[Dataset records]
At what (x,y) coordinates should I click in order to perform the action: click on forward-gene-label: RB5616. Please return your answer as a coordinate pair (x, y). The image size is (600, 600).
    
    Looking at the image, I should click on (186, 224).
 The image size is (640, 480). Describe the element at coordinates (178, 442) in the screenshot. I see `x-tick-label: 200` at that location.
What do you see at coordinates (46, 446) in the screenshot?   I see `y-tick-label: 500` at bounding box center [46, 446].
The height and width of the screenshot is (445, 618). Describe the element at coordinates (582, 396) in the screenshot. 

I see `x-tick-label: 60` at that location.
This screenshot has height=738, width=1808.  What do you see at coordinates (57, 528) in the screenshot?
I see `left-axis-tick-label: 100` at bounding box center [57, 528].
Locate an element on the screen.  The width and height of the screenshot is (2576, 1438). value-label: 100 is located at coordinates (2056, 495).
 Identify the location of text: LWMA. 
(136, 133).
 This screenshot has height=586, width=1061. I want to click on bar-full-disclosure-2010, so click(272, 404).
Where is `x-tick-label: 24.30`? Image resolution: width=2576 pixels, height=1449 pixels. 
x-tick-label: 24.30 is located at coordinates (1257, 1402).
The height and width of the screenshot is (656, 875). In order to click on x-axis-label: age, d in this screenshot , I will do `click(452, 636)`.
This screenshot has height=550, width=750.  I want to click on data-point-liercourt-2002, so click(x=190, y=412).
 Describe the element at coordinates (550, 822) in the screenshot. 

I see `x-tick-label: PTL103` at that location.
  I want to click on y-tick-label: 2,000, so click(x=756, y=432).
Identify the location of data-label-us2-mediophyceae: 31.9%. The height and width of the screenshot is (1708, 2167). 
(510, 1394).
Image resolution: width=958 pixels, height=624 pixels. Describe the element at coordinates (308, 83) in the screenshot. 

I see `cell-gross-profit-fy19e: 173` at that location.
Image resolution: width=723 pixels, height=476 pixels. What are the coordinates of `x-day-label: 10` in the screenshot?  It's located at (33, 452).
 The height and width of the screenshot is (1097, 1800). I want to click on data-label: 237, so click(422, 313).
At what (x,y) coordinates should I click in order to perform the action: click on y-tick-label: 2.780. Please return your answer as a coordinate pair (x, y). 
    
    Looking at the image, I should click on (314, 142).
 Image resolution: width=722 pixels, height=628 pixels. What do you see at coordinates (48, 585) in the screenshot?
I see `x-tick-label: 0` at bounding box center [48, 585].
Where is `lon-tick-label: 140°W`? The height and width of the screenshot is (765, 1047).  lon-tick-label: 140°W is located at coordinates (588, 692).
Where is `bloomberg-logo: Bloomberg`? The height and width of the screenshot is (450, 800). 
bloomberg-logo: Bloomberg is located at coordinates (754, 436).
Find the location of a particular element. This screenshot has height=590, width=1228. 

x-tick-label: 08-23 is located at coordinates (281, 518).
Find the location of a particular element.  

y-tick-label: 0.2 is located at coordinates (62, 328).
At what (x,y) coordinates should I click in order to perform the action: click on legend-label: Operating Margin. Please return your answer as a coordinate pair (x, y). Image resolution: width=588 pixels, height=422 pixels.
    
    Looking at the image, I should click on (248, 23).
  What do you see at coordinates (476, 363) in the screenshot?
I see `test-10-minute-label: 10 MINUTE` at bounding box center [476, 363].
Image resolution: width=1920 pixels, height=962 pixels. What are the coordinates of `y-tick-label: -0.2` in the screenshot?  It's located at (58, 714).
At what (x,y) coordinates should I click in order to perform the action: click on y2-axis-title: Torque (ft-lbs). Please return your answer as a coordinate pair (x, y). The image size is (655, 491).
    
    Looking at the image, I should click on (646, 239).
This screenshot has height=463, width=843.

• What you will do
Please write out the lines of the records starting at the line that contains "pixels, height=1449 pixels." and ending at the line that contains "The height and width of the screenshot is (656, 875).".

• Solved problem
Where is `x-tick-label: 24.30`? Image resolution: width=2576 pixels, height=1449 pixels. 
x-tick-label: 24.30 is located at coordinates (1257, 1402).
The height and width of the screenshot is (656, 875). In order to click on x-axis-label: age, d in this screenshot , I will do `click(452, 636)`.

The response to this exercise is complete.